Despite being right there in the title, Lupin is not the star of Lupin. Instead, the show focuses on Assane Diop (Sy), a daring thief in contemporary France with a son, an estranged ex-wife, and a bearded best friend who serves as a fence for his stolen goods. If you're used to shows named after their protagonist—see House, Monk, Bosch, et al.—you might be a little thrown off at first. So, the handsome guy in the thumbnail and on the poster isn't Lupin?
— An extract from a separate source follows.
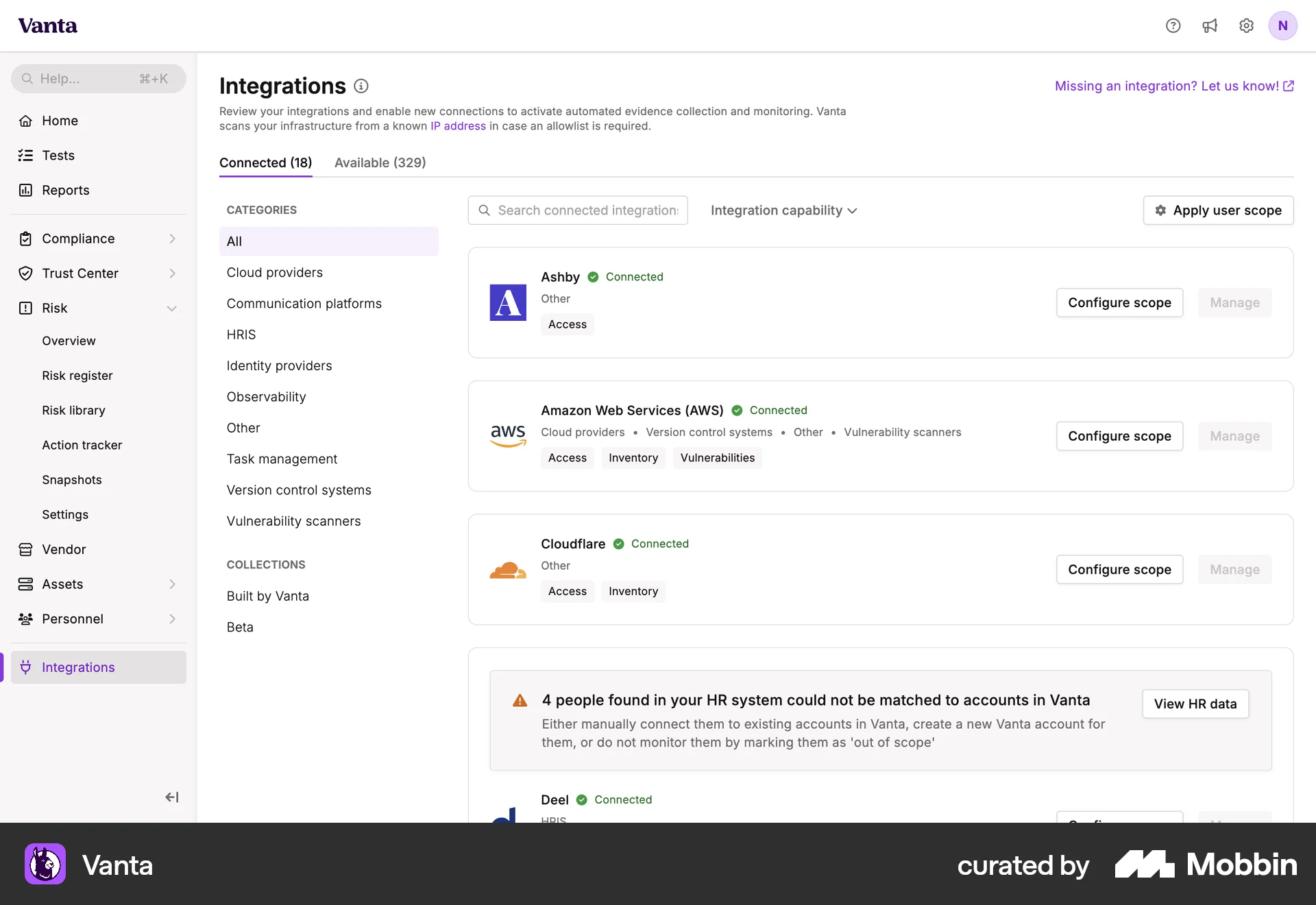Click the Integrations sidebar icon

[25, 667]
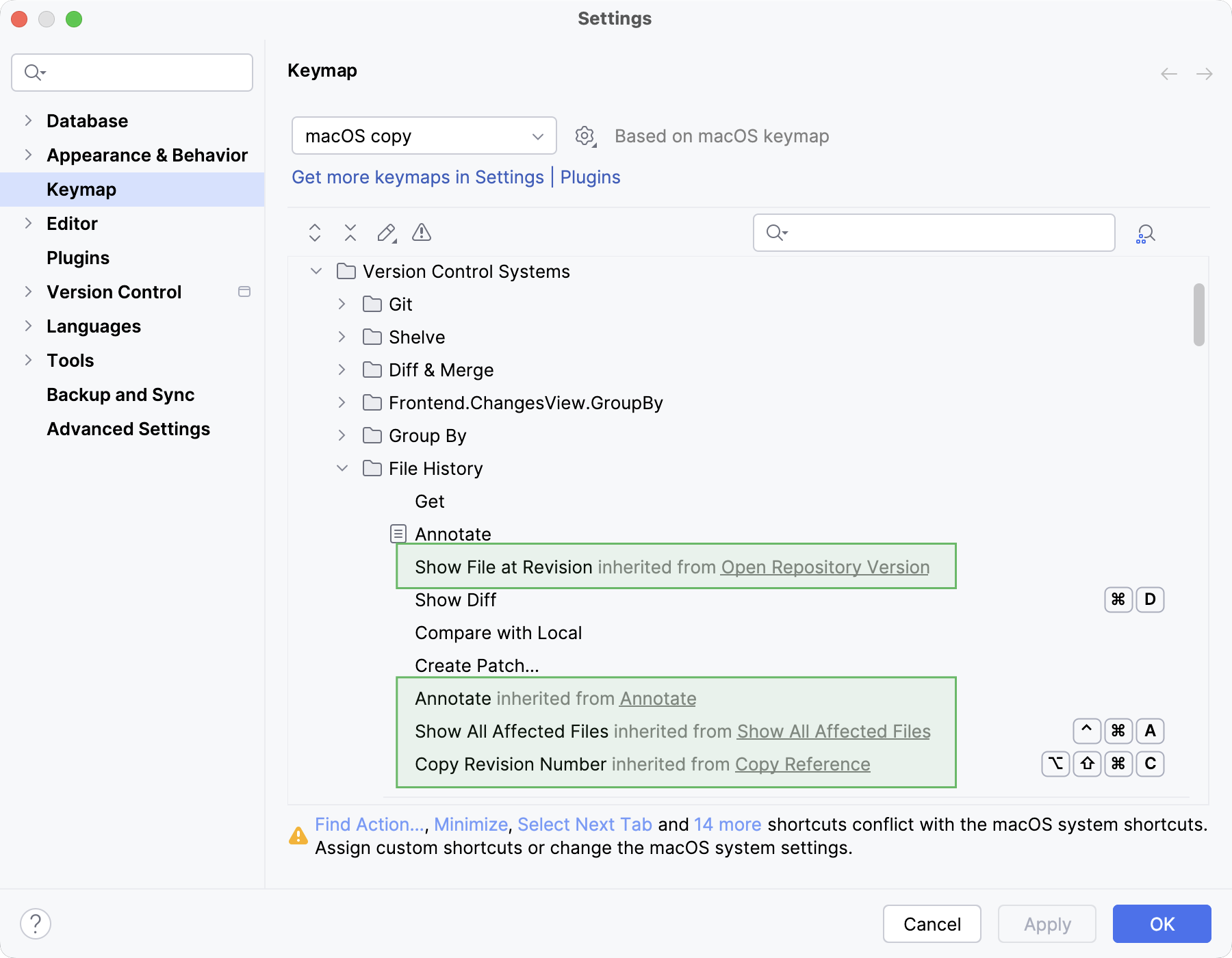1232x958 pixels.
Task: Select Keymap in the settings sidebar
Action: (81, 189)
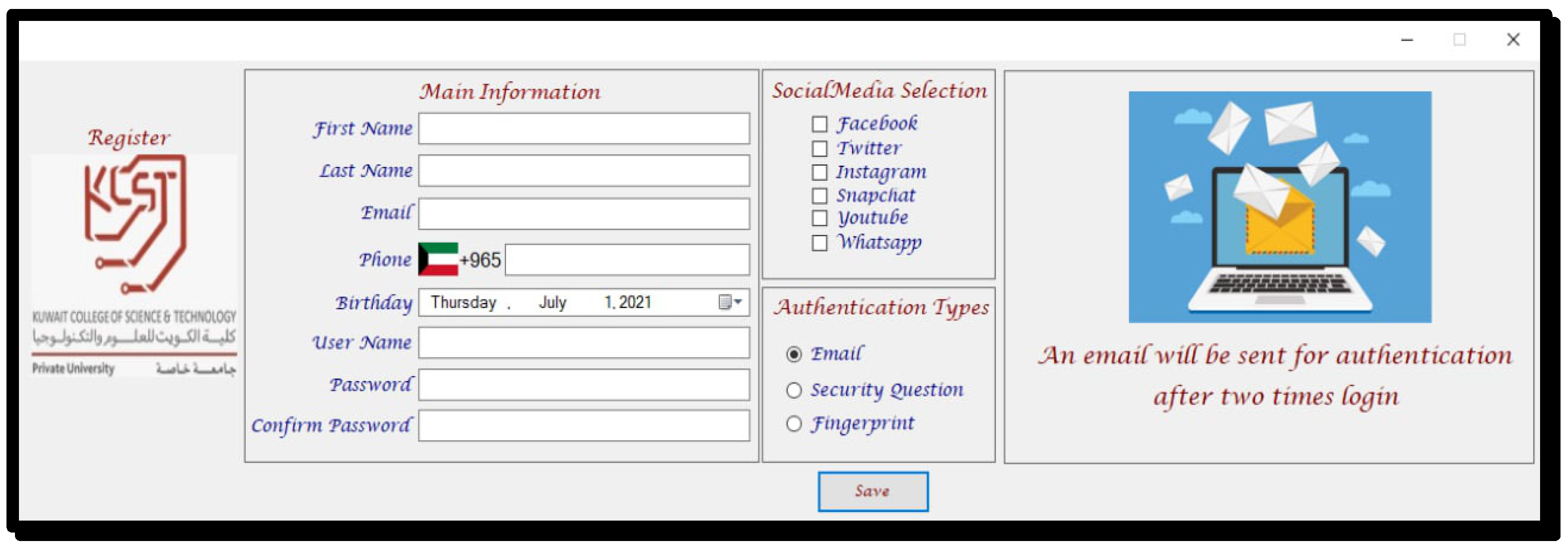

Don't worry: It's not as confusing as it may seem. In the world of the show, Assane's exploits are inspired by the clever feats of Arsène Lupin, a fictional character created by French novelist Maurice Leblanc. The first Lupin story, "The Arrest of Arsène Lupin," was published in 1905 and Leblanc went on to pen 17 novels and 39 novellas featuring the gentleman thief, known for using his gifts of trickery for good. Like George Clooney's roguish Danny Ocean—or the patron saint of good guy thieves, Robin Hood—he mostly choses worthy targets to catch in his web of deception.
Though Leblanc died in 1941, his famous character has gone on to appear in countless stories, movies, and television shows, including a 1932 Hollywood adaptation starring John Barrymore. Japanese artist Monkey Punch's popular manga Lupin III, first published in 1967, which follows the grandson of the gentleman thief, spawned multiple adaptations as well, including six anime series (most recently, 2018's Lupin the Third Part V), a 1983 laser disk arcade game called Cliff Hanger, and multiple animated feature films (most notably, The Castle of Cagliostro, the first movie directed by Hayao Miyazaki). However, Assane Diop seems to be focused primarily on the literary output.
What is Netflix's Lupin like?
In Netflix's Lupin, Assane is first introduced to the Lupin books as a child by his father, Babakar, a Senegalese immigrant who worked as a valet for the Pellegrinis, a wealthy family that possesses a necklace once owned by Marie Antoinette. In the first episode, directed with just enough pedal-to-the-metal intensity by The Transporter filmmaker Louis Leterrier, Assane quickly assembles a team and steals the necklace from an auction by pretending to be both a janitor and a wealthy businessman. That initial robbery sets off the events of the rest of the series, which find Assane pursuing vengeance against the Pellegrinis for framing his father for a robbery years ago, an accusation that led to Babakar hanging himself in prison.
That pursuit of justice gives Lupin a driving narrative and an emotional center. The episodes are often outfitted with flashbacks to Assane's childhood, where we see him first learning the skills that make him into the formidable yet compassionate criminal mastermind he is today, and these bits of character history give the show an intricacy and depth that elevates it above your average caper-of-the-week adventure series.
Should you watch Lupin?
If you enjoy a good heist and appreciate an elegant twist, go ahead and let Lupin steal a few hours of your time. At times, the show feels like a high-brow spin on the "Blue Sky"/"Characters Welcome" era of the USA Network, when shows like Psych, Burn Notice, Suits, and White Collar mixed comedy and suspense week after week. Lupin isn't dark, gritty, or disturbing. But it's not frivolous, either.
Most importantly, it's anchored by Sy, who American audiences might recognize from his roles in Hollywood blockbusters like X-Men: Days of Future Past, Jurassic World, and Inferno. Switching out of costumes and wigs, he's the type of charismatic performer who holds your attention no matter who he's supposed to play in a given scene. He's believable as a father playing video games with his son, a romantic lead flirting with his ex-wife, or as an action hero beating up a pesky villain on a train. Lupin excels as a showcase for him.
The other non-Sy parts of the show, particularly the storyline about the cop attempting to catch Assane by paging through old Leblanc novels, can be a little undercooked. (Similarly, the flashbacks, though essential to the plot, are written in a way that occasionally strains credulity.) Luckily, Lupin mostly keeps its attention on Sy, allowing him to carry the show as it leaps from one cliffhanger to the next. The character might have a heavy lineage, but he wears it lightly.